本発明は、低オクタン価燃料と高オクタン価燃料とを運転状態に応じた供給割合で供給し、運転を行う複数燃料内燃機関の制御装置に関する。
オクタン価の異なる複数種類の燃料を任意の供給割合で燃焼室に供給する燃料供給装置を備え、これらの燃料を機関運転状態に応じて予め定めた供給割合で機関に供給し、運転を行う複数内燃機関が知られている。
この種の複数燃料内燃機関としては、例えば特許文献1に記載されたものがある。
特許文献1は、燃焼室内に高オクタン価燃料と低オクタン価燃料とのそれぞれの予混合気を供給し、高オクタン価燃料の予混合気を点火プラグで着火して燃焼を行わせた後に低オクタン価燃料の予混合気を時間差をおいて自着火させて燃焼を行う機関を記載しており、この機関では、高オクタン価燃料と低オクタン価燃料との供給割合と点火時期とが燃焼時のノッキング発生限界以下になるように設定されている。

* [作業指示]:
複数燃料内燃機関に関する抜粋の「この種の複数燃料内燃機関としては、例えば特許文献1に記載されたものがある。」から「になるように設定されている。」までを含めて、「点火プラグ」を「スパークプラグ」に置き換えて書き直してください。 項目は本件とは関係がありません。

* [データ項目]:
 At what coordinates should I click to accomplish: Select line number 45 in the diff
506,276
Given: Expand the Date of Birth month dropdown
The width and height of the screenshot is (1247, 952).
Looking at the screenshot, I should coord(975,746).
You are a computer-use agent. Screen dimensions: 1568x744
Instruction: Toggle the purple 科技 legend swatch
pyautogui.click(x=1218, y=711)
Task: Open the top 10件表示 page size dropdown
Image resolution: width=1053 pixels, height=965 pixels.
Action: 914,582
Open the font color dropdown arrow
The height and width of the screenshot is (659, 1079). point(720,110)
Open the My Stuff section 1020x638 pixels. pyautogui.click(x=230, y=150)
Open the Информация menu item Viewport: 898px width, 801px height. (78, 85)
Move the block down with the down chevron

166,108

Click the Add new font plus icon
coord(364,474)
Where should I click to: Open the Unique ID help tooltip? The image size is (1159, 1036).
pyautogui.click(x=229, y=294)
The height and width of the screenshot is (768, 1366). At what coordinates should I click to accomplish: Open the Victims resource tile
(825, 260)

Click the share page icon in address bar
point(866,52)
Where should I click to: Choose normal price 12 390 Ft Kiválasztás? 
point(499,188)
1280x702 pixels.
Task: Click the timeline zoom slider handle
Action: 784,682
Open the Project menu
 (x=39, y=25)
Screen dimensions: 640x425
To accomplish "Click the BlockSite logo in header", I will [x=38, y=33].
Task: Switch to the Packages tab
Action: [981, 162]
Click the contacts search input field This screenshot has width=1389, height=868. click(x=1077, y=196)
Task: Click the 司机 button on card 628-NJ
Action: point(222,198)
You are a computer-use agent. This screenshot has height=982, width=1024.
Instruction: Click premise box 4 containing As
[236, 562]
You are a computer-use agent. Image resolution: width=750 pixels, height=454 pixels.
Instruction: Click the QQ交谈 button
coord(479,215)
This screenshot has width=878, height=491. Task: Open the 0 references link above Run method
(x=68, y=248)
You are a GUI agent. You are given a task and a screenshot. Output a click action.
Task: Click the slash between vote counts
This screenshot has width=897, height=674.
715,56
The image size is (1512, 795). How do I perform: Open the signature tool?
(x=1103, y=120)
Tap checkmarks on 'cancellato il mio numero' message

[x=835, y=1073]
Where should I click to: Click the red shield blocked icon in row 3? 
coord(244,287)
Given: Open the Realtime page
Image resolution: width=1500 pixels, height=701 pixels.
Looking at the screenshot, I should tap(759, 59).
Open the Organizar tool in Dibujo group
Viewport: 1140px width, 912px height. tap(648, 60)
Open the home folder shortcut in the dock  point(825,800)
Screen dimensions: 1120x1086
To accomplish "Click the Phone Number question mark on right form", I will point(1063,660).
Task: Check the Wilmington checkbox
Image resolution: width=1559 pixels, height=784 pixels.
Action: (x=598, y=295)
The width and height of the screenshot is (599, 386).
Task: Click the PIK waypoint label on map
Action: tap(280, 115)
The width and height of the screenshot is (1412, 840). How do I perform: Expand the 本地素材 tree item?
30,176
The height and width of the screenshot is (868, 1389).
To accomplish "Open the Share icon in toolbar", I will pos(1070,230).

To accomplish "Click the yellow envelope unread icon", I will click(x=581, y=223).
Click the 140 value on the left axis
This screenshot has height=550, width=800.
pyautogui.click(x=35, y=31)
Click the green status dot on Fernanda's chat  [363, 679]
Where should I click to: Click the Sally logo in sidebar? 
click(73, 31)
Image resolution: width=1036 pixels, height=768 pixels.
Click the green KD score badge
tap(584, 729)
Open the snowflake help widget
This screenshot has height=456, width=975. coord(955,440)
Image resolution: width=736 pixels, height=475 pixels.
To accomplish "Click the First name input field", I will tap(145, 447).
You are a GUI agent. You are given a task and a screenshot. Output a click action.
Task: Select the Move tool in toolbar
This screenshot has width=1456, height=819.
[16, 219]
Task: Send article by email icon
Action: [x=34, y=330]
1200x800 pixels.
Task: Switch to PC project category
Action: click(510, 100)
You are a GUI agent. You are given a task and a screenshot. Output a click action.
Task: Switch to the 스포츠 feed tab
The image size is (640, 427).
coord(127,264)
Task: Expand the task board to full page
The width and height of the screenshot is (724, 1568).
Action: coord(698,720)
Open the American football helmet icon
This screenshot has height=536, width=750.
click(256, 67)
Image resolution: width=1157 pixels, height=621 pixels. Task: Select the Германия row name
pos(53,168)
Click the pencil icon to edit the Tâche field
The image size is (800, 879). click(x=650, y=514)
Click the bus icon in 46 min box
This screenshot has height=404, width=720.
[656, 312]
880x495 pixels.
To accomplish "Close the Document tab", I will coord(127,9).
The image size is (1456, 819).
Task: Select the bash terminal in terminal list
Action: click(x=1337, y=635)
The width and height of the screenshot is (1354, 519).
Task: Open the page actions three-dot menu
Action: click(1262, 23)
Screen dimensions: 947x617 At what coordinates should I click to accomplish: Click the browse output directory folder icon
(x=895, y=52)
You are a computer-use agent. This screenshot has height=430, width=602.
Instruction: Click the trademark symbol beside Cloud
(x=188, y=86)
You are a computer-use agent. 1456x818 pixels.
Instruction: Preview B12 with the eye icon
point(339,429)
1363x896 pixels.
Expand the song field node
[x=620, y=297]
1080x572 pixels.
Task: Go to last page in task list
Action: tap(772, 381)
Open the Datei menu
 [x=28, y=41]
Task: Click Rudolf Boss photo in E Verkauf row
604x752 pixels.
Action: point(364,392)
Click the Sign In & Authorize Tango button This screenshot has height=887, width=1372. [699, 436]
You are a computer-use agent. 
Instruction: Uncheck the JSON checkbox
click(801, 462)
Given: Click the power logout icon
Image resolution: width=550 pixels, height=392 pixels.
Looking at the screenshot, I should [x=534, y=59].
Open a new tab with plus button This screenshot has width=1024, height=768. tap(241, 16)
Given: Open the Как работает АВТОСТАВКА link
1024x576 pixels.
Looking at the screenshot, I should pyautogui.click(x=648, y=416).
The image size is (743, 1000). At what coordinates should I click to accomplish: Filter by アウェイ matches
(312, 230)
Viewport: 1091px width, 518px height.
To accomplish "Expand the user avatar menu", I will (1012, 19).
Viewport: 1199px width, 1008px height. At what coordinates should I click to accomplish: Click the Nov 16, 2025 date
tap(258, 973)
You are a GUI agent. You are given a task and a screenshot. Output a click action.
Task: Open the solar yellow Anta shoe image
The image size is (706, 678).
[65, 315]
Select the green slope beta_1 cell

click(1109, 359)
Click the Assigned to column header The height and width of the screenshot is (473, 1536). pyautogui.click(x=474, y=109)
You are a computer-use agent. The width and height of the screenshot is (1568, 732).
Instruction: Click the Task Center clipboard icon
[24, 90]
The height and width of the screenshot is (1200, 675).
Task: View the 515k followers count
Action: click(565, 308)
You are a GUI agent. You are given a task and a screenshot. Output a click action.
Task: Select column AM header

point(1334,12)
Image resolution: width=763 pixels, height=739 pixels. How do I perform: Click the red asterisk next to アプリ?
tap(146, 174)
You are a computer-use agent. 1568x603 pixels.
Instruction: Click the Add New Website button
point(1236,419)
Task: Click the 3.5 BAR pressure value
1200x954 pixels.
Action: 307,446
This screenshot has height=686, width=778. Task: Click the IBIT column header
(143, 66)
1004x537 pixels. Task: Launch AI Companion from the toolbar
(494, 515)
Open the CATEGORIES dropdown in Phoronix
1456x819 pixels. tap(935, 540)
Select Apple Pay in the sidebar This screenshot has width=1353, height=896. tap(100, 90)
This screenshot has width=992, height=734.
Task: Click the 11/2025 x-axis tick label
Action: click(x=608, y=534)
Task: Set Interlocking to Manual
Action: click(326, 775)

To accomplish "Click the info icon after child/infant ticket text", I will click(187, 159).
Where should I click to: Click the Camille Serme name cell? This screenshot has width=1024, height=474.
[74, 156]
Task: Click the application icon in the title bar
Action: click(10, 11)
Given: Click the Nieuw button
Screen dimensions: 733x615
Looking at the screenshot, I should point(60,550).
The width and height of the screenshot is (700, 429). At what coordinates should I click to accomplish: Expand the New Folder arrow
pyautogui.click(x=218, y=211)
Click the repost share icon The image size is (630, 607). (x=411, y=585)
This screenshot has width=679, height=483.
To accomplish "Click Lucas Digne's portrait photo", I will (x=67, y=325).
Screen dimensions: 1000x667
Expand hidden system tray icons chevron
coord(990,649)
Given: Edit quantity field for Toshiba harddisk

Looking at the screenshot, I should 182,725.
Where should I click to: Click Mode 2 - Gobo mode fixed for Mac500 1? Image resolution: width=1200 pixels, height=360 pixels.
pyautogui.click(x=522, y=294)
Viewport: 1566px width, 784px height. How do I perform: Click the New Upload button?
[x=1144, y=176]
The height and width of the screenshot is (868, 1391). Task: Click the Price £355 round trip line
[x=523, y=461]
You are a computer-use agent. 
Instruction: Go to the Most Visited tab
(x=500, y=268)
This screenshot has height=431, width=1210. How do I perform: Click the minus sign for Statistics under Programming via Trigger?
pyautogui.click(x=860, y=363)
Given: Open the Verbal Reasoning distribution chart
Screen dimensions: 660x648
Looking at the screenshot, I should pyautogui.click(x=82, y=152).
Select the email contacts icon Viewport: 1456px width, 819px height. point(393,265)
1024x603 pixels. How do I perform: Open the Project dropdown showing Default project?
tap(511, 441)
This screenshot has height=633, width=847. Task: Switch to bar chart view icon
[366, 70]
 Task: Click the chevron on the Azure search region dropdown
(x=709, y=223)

* [解答]:
この種の複数燃料内燃機関としては、例えば特許文献1に記載されたものがある。
特許文献1は、燃焼室内に高オクタン価燃料と低オクタン価燃料とのそれぞれの予混合気を供給し、高オクタン価燃料の予混合気をスパークプラグで着火して燃焼を行わせた後に低オクタン価燃料の予混合気を時間差をおいて自着火させて燃焼を行う機関を記載しており、この機関では、高オクタン価燃料と低オクタン価燃料との供給割合と点火時期とが燃焼時のノッキング発生限界以下になるように設定されている。